**The problem**
List every line in the entries below that contains the string "pixels", treating uppercase and lowercase as different.

==== Provided information

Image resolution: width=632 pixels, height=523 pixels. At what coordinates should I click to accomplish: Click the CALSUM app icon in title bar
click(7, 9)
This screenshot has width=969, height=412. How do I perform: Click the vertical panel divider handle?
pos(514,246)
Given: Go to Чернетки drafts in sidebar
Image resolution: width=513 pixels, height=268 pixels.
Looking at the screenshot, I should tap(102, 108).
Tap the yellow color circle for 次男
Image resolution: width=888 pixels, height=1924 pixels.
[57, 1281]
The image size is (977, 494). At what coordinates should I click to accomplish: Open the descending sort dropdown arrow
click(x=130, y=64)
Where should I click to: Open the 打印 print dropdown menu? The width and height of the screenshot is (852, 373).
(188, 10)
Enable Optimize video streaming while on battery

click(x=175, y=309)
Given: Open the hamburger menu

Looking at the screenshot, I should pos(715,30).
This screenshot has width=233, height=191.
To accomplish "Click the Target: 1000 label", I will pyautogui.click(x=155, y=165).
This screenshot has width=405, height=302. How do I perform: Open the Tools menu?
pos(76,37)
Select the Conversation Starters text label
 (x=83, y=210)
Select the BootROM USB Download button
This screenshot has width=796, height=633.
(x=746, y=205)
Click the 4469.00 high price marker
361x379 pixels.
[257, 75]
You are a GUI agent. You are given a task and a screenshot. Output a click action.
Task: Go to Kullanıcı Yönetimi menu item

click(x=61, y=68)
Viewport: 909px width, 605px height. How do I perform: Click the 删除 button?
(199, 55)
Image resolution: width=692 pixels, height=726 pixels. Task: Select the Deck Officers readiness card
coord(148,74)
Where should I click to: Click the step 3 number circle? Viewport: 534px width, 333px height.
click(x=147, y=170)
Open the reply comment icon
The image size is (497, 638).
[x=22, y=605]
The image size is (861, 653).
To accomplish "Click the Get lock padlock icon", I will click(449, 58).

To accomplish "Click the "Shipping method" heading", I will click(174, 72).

========

**Right answer**
Image resolution: width=632 pixels, height=523 pixels. At what coordinates should I click to accomplish: Click the CALSUM app icon in title bar
Image resolution: width=513 pixels, height=268 pixels.
Image resolution: width=888 pixels, height=1924 pixels.
361x379 pixels.
Image resolution: width=692 pixels, height=726 pixels. Task: Select the Deck Officers readiness card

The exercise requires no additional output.